Une crise de confiance

Comme nous venons de le noter, le droit de choisir ses représentants constitue un élément important de la démocratie parlementaire. Cependant, nombre d’électeurs pensent que leur vote n’améliorera en rien leur quotidien et s’interrogent sur l’utilité réelle des élections. S’estimant victimes d’un jeu de dupes, certains s’abstiennent de voter alors que d’autres accomplissent sans aucune conviction leur devoir de citoyen. Selon le mot célèbre de Jacques Duclos, ces électeurs désenchantés ont conscience de choisir entre  » bonnet blanc et blanc bonnet ». Selon moi, ce désarroi et cette désaffection sont les conséquences de plusieurs facteurs. Arrêtons-nous brièvement sur trois de ceux-ci.

Élections et « hollywoodisation »

Le système politique ne constitue qu’une partie de la structure étatique d’un pays occidental. Composé d’élus du peuple, ce système cohabite avec un appareil bureaucratique dans lequel travaillent des dizaines de milliers de fonctionnaires. Cependant, les médias ne manifestent de l’intérêt que pour les élus, dont le nombre est pourtant bien inférieur à celui des fonctionnaires d’Etat. Lors des campagnes électorales, l’attention portée par les médias aux politiciens de haut vol est décuplée et atteint son paroxysme. Durant ces périodes, les principaux moyens de communication créent de véritables cultes des hommes politiques les plus en vue, comme si le destin du pays dépendait du discours prononcé par Monsieur X ou bien de la prestation télévisée effectuée par Monsieur Y. La une des journaux se remplit de faits mineurs de cette nature et les médias organisent toutes sortes de mises en scène tapageuses.

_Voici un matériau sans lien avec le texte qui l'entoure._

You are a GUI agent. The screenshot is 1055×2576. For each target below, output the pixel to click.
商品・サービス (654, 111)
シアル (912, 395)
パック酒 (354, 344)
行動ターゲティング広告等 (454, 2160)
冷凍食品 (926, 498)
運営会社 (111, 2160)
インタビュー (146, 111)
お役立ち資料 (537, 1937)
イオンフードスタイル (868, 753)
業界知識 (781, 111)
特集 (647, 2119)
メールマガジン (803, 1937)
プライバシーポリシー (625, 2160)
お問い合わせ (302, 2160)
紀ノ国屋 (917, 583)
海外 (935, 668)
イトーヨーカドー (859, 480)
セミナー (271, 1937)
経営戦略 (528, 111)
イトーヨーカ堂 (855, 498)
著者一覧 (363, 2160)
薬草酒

Cette « hollywoodisation » de la vie publique a le double mérite de distraire les citoyens et de masquer l’absence totale ou quasi totale d’idées et de programmes. Voter consiste alors à légitimer l’octroi de fonctions publiques à tel ou tel personnage que les médias et les agences de publicité ont mis en valeur de façon à faciliter son élection. Le candidat devient un « produit artificiel » fabriqué de toutes pièces pour le jour du scrutin.

Elections et bipartisme

Depuis la fin de la guerre froide, la tendance au bipartisme s’est renforcée en Europe : à une droite libérale s’oppose une gauche socialisante. Il s’agit, selon les pays, de copies plus ou moins conformes du modèle américain : démocrates et républicains. Depuis l’effondrement du bloc de l’Est, l’idéologie occidentale s’est lancée dans une opération de grande envergure. Journalistes, sociologues, politiciens et experts de tout poil ont redoublé d’efforts pour convaincre les électeurs d’élire des candidats se réclamant de partis « ayant vocation à gouverner » (selon l’expression consacrée). Débarrassée de sa gangue idéologique, cette expression bien connue signifie : partis ne représentant aucun risque pour l’ordre social existant. Même si elles proposent des programmes légèrement différents, les formations politiques participant au bipartisme ont en commun le fait de soutenir notre mode de vie. Convaincre l’électeur d’adhérer au bipartisme revient à cantonner le pouvoir des urnes dans des limites que les forces influentes de la société jugent acceptables. Il s’agit bel et bien de restreindre ce pouvoir afin qu’il ne représente aucun danger pour l’ordre social.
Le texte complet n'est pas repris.